Andrew Robinson is a Ph.D. student at the School of Earth Sciences, Cardiff University, United Kingdom, investigating the stratigraphic evolution of the FaeroendashShetland Basin during the Paleogene. He obtained his B.Sc. (1996) and MRes (1998) degrees from the University of Edinburgh (United Kingdom) and has also worked for Amerada Hess, coauthoring the Upper Jurassic chapter of The Millennium Atlas: The Petroleum Geology of the Central and Northern North Sea, United Kingdom.

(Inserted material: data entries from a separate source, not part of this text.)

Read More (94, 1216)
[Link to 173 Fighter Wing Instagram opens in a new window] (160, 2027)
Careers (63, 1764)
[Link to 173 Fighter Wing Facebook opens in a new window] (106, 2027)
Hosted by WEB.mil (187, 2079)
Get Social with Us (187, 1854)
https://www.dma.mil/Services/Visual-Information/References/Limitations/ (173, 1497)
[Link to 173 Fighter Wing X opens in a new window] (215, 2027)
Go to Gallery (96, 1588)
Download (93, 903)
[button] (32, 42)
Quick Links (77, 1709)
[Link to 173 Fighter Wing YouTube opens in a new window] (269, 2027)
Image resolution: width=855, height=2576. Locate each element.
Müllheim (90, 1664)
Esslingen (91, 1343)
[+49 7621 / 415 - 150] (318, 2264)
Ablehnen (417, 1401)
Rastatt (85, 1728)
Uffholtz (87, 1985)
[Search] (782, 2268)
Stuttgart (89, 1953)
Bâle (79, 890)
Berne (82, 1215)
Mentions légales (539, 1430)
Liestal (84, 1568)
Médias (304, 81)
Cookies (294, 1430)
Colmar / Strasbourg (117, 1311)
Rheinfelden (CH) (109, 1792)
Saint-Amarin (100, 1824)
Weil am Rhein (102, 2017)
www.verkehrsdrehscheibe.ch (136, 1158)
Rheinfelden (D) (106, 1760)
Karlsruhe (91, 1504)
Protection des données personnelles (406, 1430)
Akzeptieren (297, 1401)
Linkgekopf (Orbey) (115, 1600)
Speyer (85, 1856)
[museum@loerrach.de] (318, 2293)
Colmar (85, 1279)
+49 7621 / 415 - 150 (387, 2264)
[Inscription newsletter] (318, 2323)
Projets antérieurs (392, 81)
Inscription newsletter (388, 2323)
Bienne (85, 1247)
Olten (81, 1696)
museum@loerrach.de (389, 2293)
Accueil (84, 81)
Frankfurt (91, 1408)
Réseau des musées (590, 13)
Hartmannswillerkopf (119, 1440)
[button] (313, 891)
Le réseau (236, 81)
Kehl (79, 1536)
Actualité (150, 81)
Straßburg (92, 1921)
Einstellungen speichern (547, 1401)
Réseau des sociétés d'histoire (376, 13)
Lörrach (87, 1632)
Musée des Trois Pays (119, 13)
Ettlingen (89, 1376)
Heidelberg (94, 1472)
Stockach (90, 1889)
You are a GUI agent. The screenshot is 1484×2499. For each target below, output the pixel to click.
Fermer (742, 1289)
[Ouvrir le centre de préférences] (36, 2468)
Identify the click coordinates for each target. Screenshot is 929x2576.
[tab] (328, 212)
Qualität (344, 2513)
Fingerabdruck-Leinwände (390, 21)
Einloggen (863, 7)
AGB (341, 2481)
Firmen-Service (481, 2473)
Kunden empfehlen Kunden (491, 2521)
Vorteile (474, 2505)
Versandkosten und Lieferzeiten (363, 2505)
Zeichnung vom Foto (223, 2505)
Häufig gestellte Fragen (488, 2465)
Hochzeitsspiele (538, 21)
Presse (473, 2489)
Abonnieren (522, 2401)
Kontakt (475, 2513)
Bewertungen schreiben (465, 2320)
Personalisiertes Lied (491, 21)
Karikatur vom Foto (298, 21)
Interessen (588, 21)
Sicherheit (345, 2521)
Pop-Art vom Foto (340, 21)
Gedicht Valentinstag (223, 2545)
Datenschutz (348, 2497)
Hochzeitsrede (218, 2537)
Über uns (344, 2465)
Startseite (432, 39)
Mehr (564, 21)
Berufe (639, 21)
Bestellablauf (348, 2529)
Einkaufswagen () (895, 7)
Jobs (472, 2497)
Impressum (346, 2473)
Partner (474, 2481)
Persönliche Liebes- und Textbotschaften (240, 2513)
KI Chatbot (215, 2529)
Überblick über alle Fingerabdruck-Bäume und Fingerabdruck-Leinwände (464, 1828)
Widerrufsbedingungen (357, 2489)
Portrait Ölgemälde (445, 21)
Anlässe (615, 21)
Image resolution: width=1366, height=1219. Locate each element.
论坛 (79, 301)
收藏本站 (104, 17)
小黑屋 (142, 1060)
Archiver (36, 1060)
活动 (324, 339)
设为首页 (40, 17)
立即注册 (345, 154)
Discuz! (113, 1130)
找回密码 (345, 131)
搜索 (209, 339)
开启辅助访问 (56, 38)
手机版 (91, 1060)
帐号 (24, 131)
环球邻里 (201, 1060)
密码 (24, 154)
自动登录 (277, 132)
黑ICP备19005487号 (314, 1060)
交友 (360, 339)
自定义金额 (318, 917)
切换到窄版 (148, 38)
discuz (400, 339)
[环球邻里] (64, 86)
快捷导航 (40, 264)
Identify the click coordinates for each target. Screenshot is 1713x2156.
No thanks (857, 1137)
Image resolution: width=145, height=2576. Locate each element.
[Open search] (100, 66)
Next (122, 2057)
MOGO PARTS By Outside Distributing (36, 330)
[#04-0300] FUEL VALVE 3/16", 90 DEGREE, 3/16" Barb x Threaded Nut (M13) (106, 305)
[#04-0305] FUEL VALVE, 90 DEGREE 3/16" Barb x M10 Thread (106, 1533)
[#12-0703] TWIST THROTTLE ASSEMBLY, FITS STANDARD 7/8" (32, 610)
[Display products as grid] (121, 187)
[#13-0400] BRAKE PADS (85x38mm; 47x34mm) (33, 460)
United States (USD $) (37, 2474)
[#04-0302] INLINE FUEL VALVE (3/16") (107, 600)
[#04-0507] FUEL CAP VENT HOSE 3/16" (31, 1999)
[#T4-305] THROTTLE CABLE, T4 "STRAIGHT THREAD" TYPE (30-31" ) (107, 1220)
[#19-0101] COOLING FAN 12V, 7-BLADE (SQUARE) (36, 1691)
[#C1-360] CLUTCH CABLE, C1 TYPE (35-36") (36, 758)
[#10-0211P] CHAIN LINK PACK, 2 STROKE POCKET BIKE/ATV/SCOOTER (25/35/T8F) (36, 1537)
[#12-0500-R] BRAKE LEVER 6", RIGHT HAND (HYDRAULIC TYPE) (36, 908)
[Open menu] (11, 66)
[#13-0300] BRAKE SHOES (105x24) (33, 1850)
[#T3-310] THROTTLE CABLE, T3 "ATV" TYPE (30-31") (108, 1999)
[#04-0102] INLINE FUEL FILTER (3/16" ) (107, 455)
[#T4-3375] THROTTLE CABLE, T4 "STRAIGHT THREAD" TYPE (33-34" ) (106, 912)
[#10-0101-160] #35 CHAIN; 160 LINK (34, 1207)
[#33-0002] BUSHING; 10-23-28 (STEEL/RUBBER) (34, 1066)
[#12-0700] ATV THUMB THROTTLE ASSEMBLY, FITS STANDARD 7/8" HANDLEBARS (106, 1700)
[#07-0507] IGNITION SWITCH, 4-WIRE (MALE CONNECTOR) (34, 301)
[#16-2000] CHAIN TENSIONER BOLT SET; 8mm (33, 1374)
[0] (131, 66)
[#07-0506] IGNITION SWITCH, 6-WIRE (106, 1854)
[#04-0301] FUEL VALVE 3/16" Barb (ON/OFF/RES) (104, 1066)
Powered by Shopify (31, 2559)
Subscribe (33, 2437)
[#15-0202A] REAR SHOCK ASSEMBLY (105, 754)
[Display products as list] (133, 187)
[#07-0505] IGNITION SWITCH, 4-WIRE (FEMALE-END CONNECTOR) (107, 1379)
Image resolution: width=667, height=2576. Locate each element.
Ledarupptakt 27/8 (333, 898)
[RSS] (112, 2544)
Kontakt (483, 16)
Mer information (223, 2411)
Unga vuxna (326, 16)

Charlie Ferrero recently completed his Ph.D. at Imperial College, London, investigating the application of a novel statistical method to the quantification of uncertainty in thermal history modeling for hydrocarbon exploration, with particular emphasis on defining practical guidelines for future use. He holds an M.Sc. degree in petroleum geology, also from Imperial College, and an M.A. degree from Cambridge University, United Kingdom.

ACKNOWLEDGMENTS

We would like to thank ExxonMobil International for giving permission to publish this paper and ExxonMobil Exploration Company and Pinar Yilmaz for funding color figures. We are extremely grateful to the Tranche 61 partnership, Mobil North Sea, Phillips Petroleum, U.K., Marathon Oil, U.K., Statoil (U.K.), Enterprise Oil, Anadarko North Sea, and PanCanadian North Sea for permission to use unreleased data, particularly from well 214/4-1. Bouguer Gravity map and processing (Figure 3) courtesy of ARK Geophysics Ltd. Richard Davies and Ian Cloke thank the above partnership for many thought-provoking discussions held at technical committee meetings. PGS Exploration, U.K., kindly gave permission for the release of 3-D seismic data from T61 and T62. Fugro Multi Client Services and WesternGeco kindly approved the release of 2-D seismic data. We are grateful to Kevin McLachlan, Charles Line, Sue Love, and Peter Walker for developing the isochron maps for the Eocene fans and for discussion on their interpretation. John Bingham worked with Richard Davies on the 214/4-1 discovery well and is thanked for his advice on its geophysical response. Tom Bultman kindly made suggestions on an earlier draft of this paper. We thank Jim Granath and Joseph R. Studlick for helpful reviews.

ABSTRACT

The FaeroendashShetland Basin is part of a passive continental margin that formed as a result of multiphase extension associated with North Atlantic rifting during the Mesozoic and Paleocene. Breakup was followed by postrift subsidence during the latest Paleocene to late Eocene and the development of at least three 70–150-km (43–93-mi)-long, broadly north-south–orientated, slope canyons and linked terminal fans during the middle Eocene. The terminal fans filled northeast-southwest–striking basin-floor bathymetric depressions that had formed above the hanging walls of underlying, dormant northeast-southwest–trending Mesozoic extensional faults and adjacent half-graben depocenters. Compression during the middle and late Miocene caused contractional reactivation of the Mesozoic extensional faults and folding of the overlying uppermost Paleocene to middle Miocene postrift sediments into a series of 17 northeast-southwest–striking anticlinal domes. The switch from hanging-wall bathymetric depression during terminal fan deposition to anticlinal domal high during and after the middle to late Miocene compression has led to the present-day spatial coincidence of a potential hydrocarbon reservoir and an effective trap. The anticlines also acted as the foci for gas migration during or after compression (15 Ma to present). However, the timing of compression and differential uplift of the basin margins during the past 15 m.y., approximately 45 m.y. after the main phase of oil migration, may be a critical negative factor for oil exploration in this part of the basin. This hydrocarbon phase may have spilled during the structural reorganization, either updip into shallower traps or out of the hydrocarbon system via seeps.